Look below for the line containing "Task: Click the $2k price axis label" and the line containing "Viewport: 1079px width, 607px height."; repeat exactly those two lines and all lines between them, and nothing else.

Dataset entries:
+++

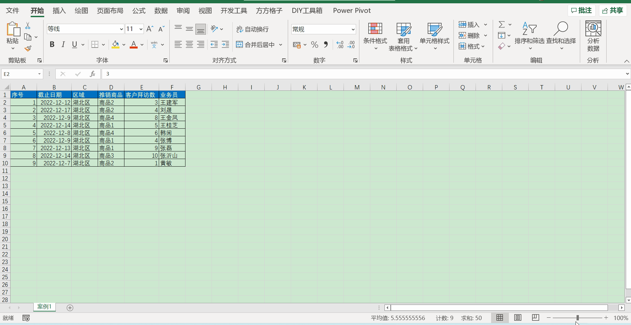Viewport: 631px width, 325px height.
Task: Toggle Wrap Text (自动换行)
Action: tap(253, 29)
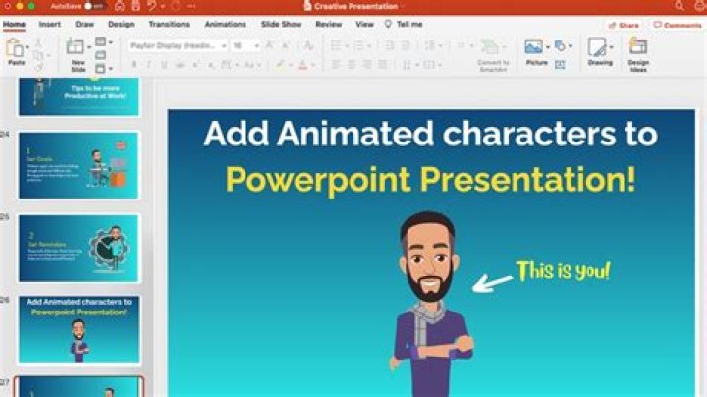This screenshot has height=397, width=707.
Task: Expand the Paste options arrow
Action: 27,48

+++

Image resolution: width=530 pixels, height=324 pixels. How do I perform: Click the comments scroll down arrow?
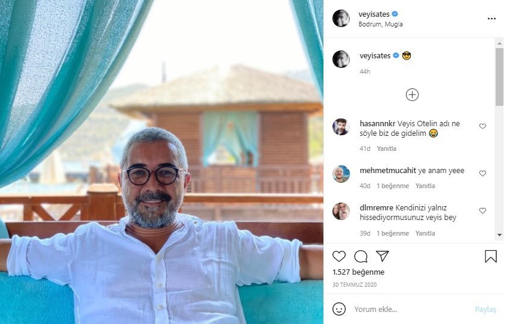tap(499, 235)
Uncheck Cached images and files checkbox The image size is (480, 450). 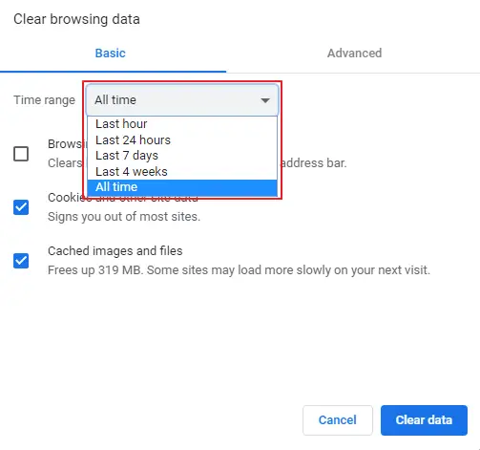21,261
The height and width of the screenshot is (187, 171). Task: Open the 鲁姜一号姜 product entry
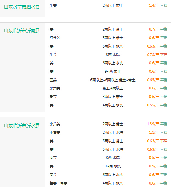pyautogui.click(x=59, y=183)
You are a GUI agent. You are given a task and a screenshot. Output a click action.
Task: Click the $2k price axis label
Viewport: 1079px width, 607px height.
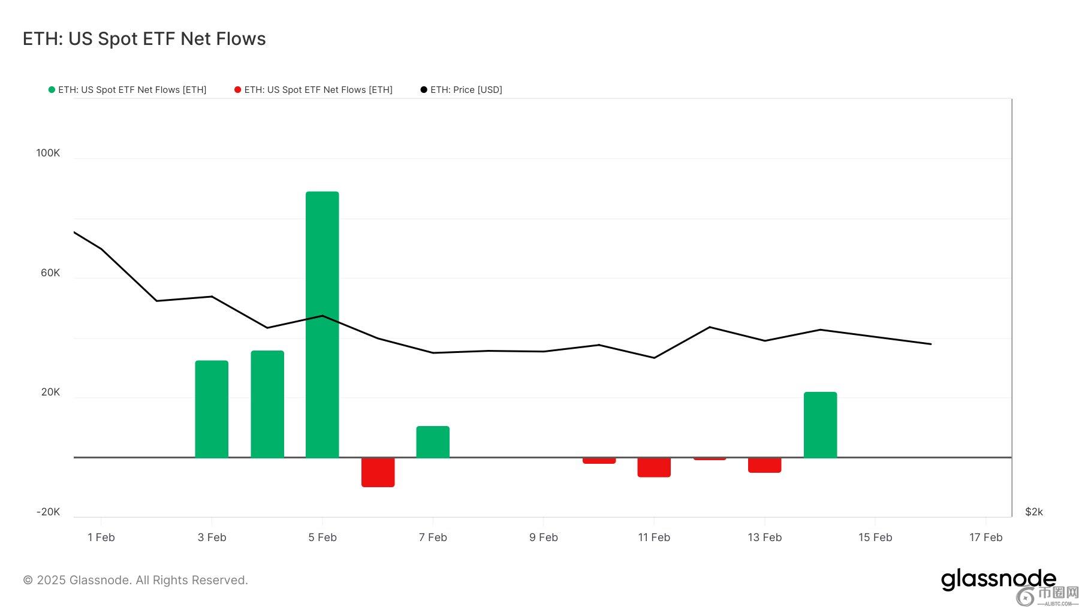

+++

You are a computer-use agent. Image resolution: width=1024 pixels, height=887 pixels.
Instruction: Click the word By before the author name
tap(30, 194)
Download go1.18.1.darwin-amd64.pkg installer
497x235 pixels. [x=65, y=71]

+++

# Response:
Task: Click the $2k price axis label
Viewport: 1079px width, 607px height.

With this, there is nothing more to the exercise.